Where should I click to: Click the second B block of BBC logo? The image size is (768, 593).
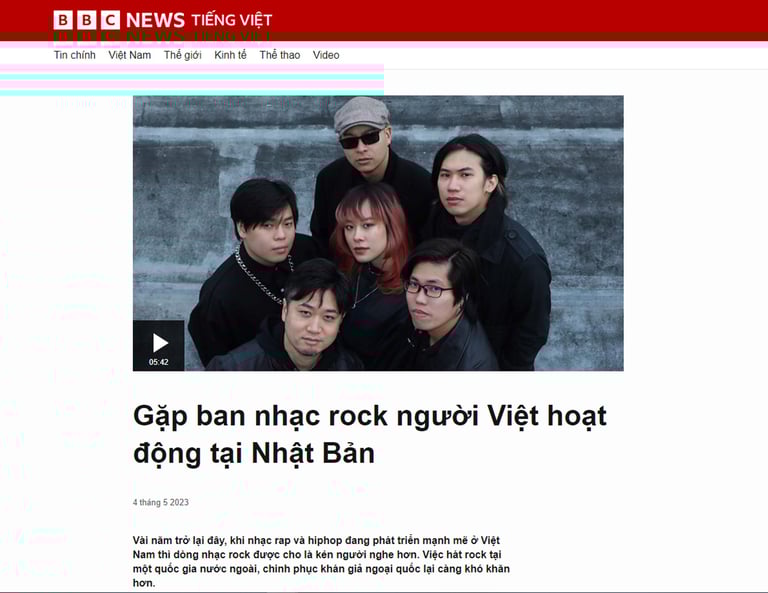pos(87,20)
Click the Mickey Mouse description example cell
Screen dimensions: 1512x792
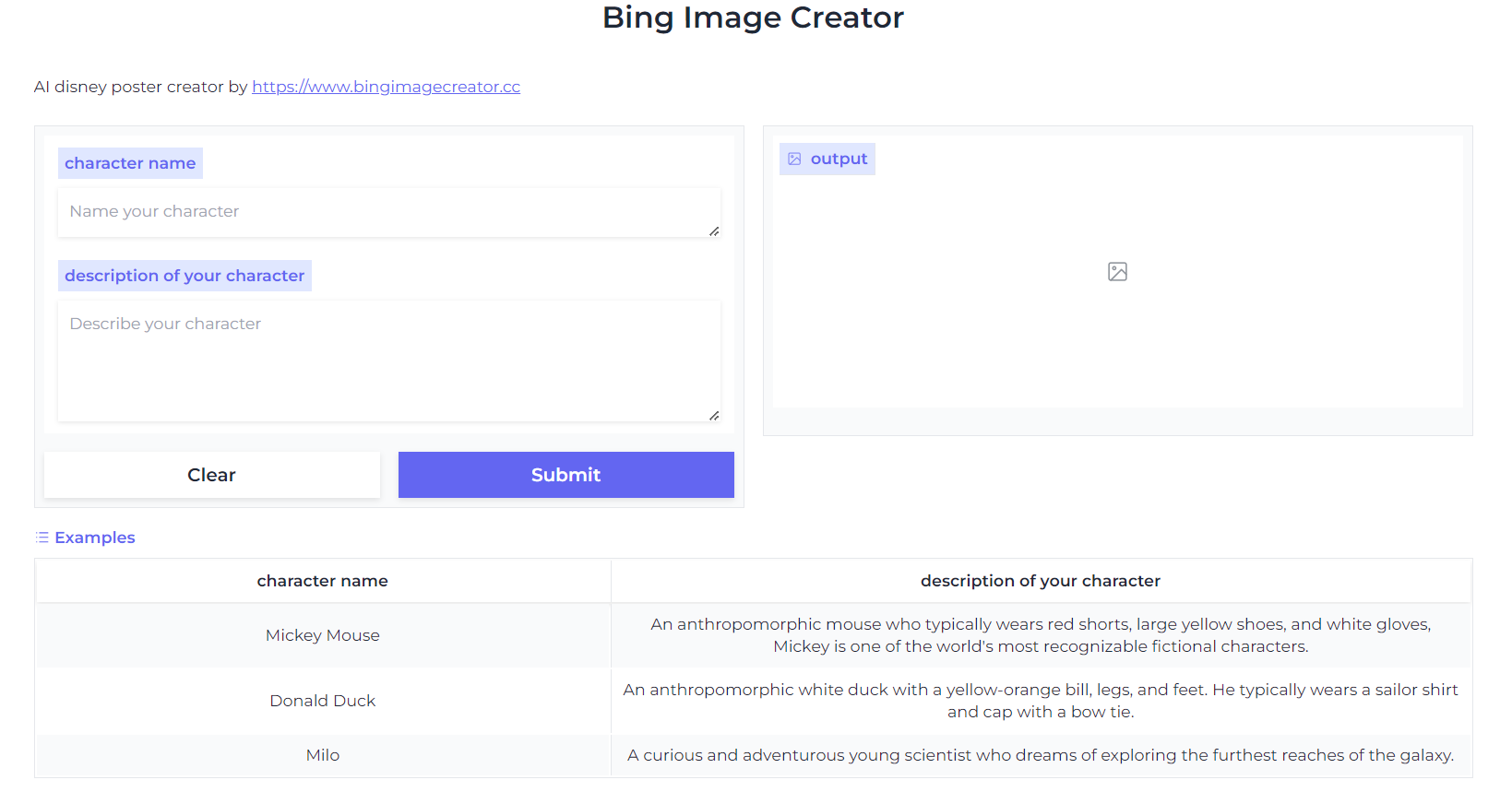(1040, 635)
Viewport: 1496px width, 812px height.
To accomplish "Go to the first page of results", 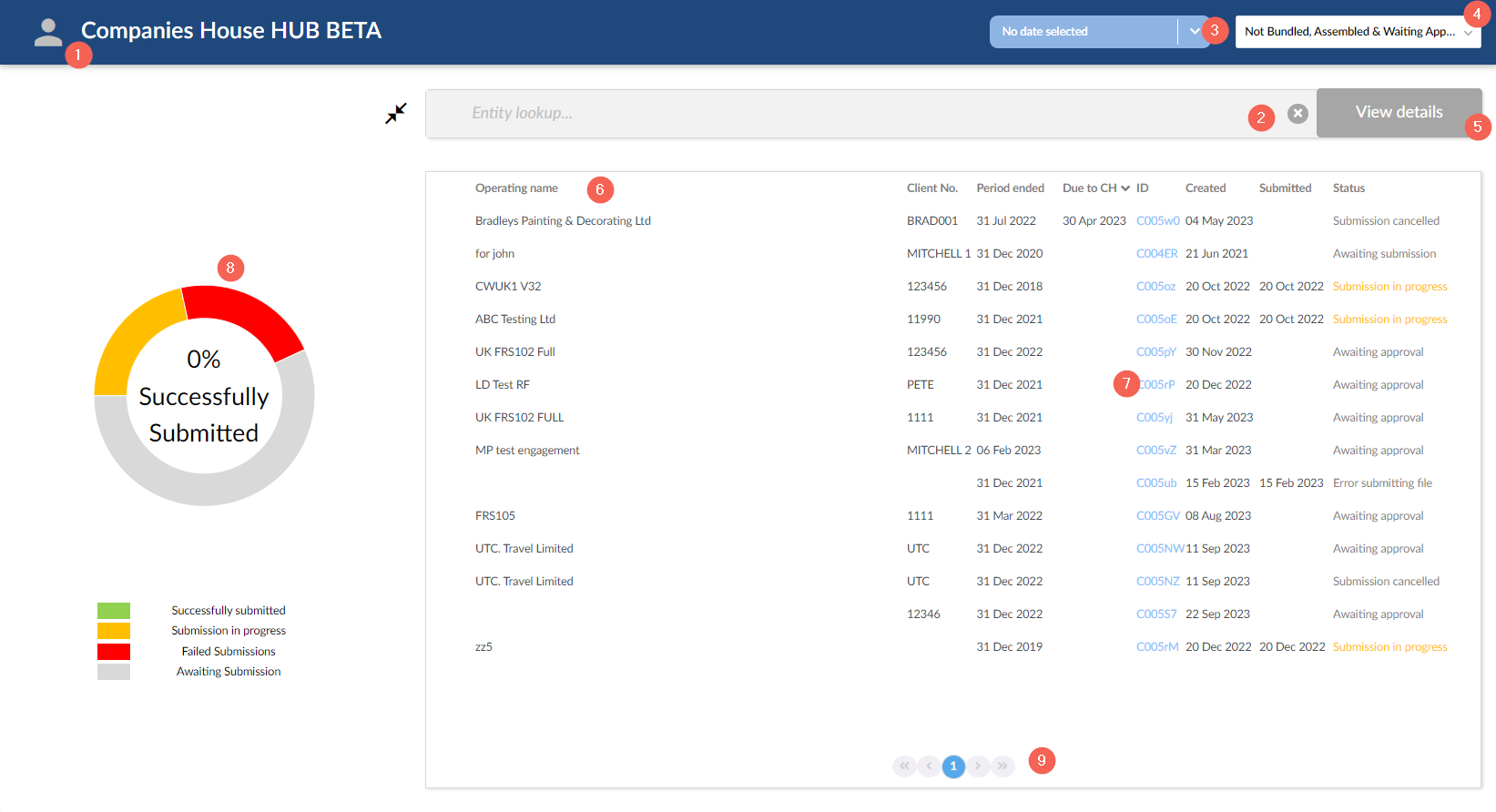I will click(x=904, y=766).
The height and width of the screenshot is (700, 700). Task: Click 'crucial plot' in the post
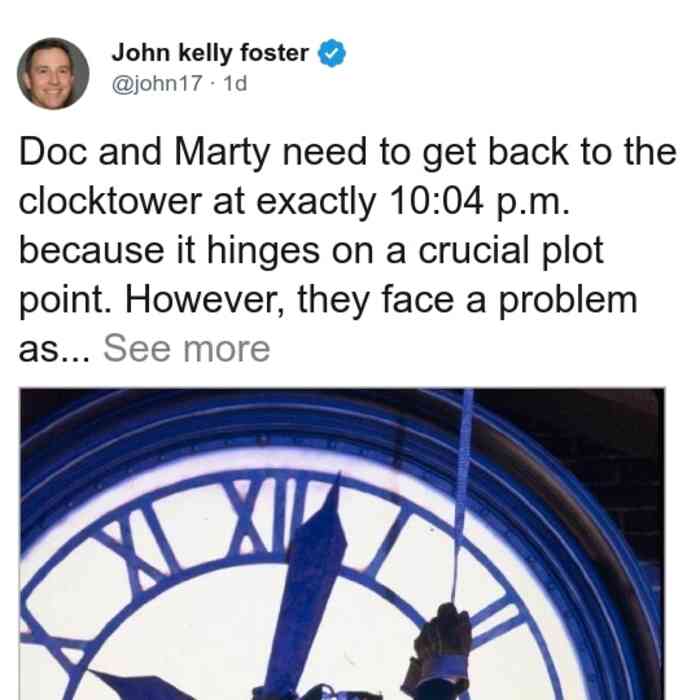click(511, 250)
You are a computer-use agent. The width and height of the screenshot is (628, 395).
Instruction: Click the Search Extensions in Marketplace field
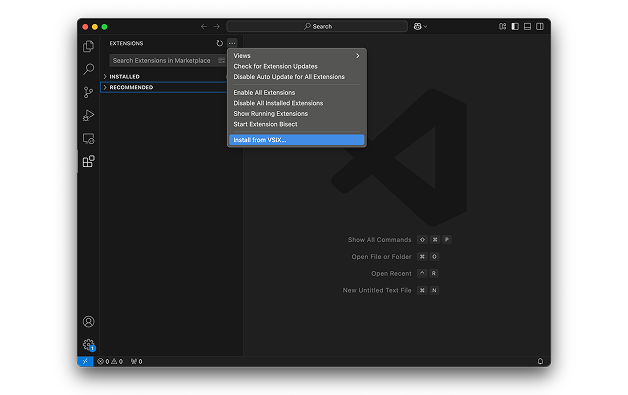click(x=164, y=60)
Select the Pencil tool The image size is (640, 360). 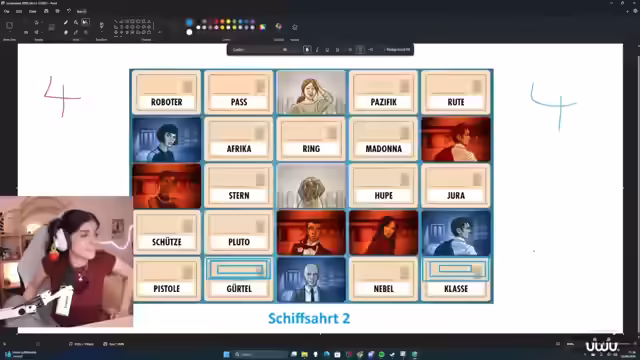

### What is required
The answer must consist of the line containing "You are a computer-use" and every line after it through the end of the records, retyped exactly, with all pictures left out.

### Answer box
You are a computer-use agent. The width and height of the screenshot is (628, 395).
Instruction: Click the Search Extensions in Marketplace field
click(x=164, y=60)
Select the Pencil tool The image size is (640, 360). 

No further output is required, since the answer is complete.